I asked paul and he said that means a hardware fault. He advised looking at the programming, which I failed at. But then I did something with an unexpected result. I disconnected the MOTOR+ Cable, and tried again, and the IGBT Gates read +9 volts and rising. So with the Motor POS (A1) disconnected, the Gate's appear to work.

Soooooo Here's how I have all the heavy wire connected. Please tell me if it seems wrong!

Bat POS to Shunt to Breaker (250Amp) to Contactor to IGBT Input called C1

IGBT C2E1 to Motor A1

... did I misunderstand how the cuurent moves through the IGBT??? Is it backwards???

Motor A2 to S2
Motor S1 to Battery NEG
Bat NEG to Cap NEG
Cap POS to IGBT C1

... and when i measure voltage between A1 and Bat POS I see 150 volts, which I think is correct because the current travels all through the motor and so Bat NEG voltage should show up at A1.

Am I missing something???

JBMan how is yours connected?

thanks everyone!


----------



## Duncan (Dec 8, 2008)

Hi Ocean

I started off in my study with the controller connected to an old starter motor and 12 volt battery while I got it working before putting it into the car

There is a bit of backward and forwards - here 

https://ecomodder.com/forum/showthr...cheap-diy-144v-motor-controller-6404-689.html


----------



## arber333 (Dec 13, 2010)

@Ocean

1. Make sure you have connected throttle and calibrated it in the interface.
Without throttle nothing works.

2. Make sure you have all desat connectors mounted. Without this every IGBT will be LOW!

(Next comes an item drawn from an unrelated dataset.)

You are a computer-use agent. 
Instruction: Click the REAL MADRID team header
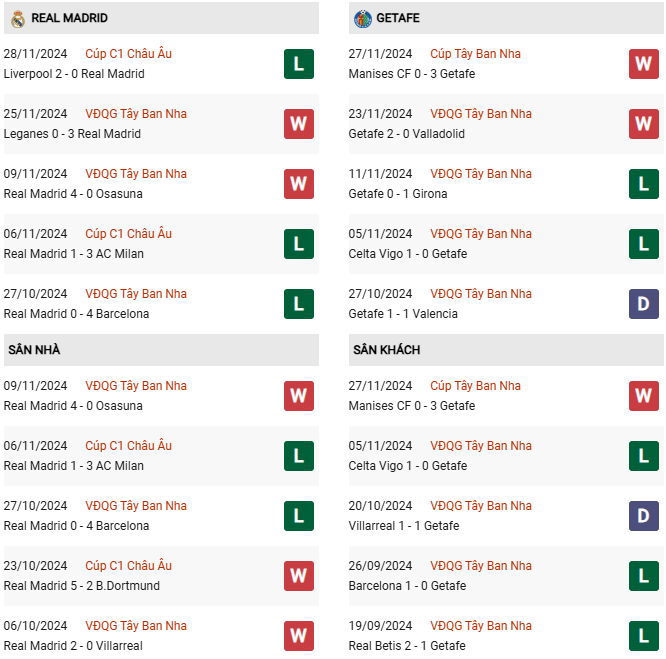click(161, 18)
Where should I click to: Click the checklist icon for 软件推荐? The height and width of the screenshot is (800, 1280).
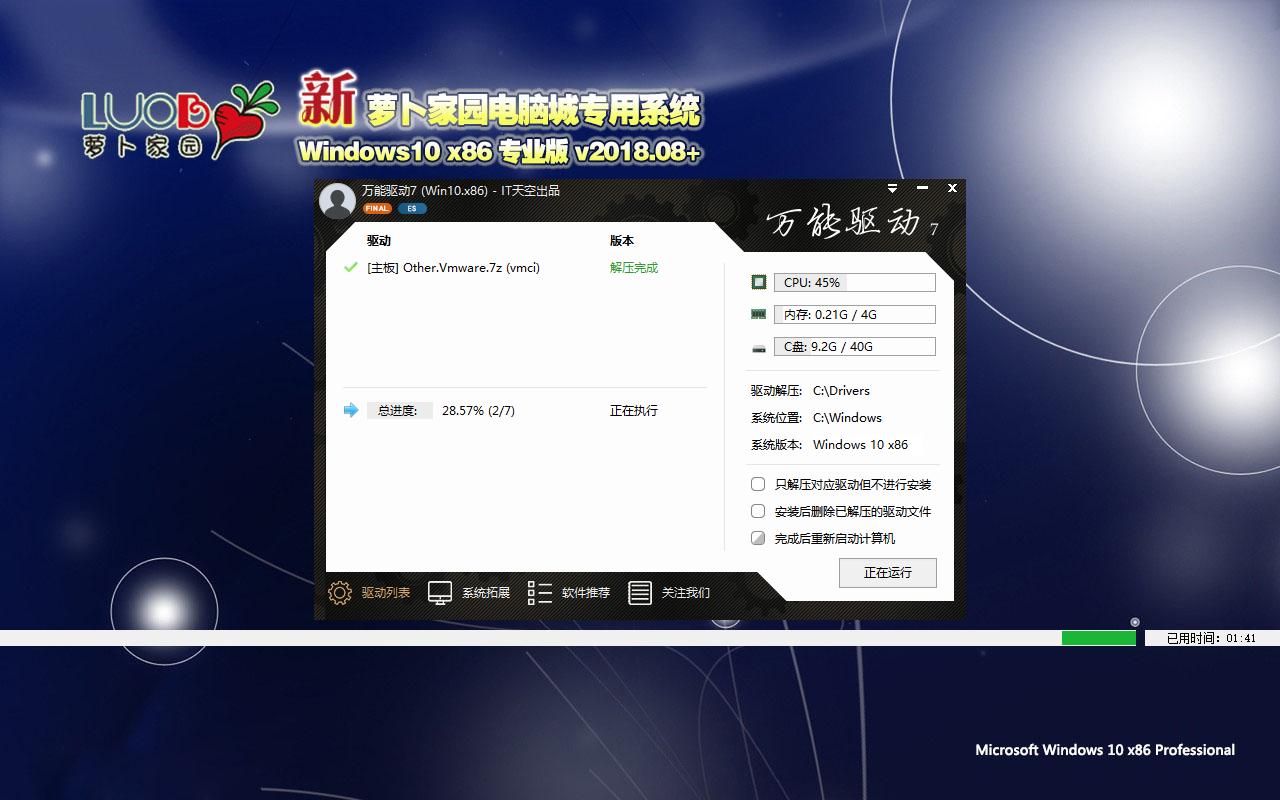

3. See in RS232 interface if there is any other condition requested.

4. Do you have your current sensors correctly referenced in the code?

5. Perform Ki and Kp and other settings callibration as per Pauls instructions.

Arber


----------



## Ocean (Dec 20, 2016)

Arber, thank you - that's an interesting point about the Desat. connectors - I only have one (because I'm DC) but it's an interesting thing to consider after today's episode. As for the RS232 Serial connection, I have not got that figured out yet. I made a 9-pin cable, and hooked to an older laptop with Linux but i was not able to connect. I may have to work harder on that. I mean Paul programmed it before sending it to me, but yes I do need to have access to the parameters.

Duncan that's an interesting thread! I will look more over it but I did see an interesting reference to a sound of rushing water, which I did myself experience as I was bench testing on a 11" Kostov with a 12v battery. Very curious.

But today is another story. A moment of triumph and the rest defeat.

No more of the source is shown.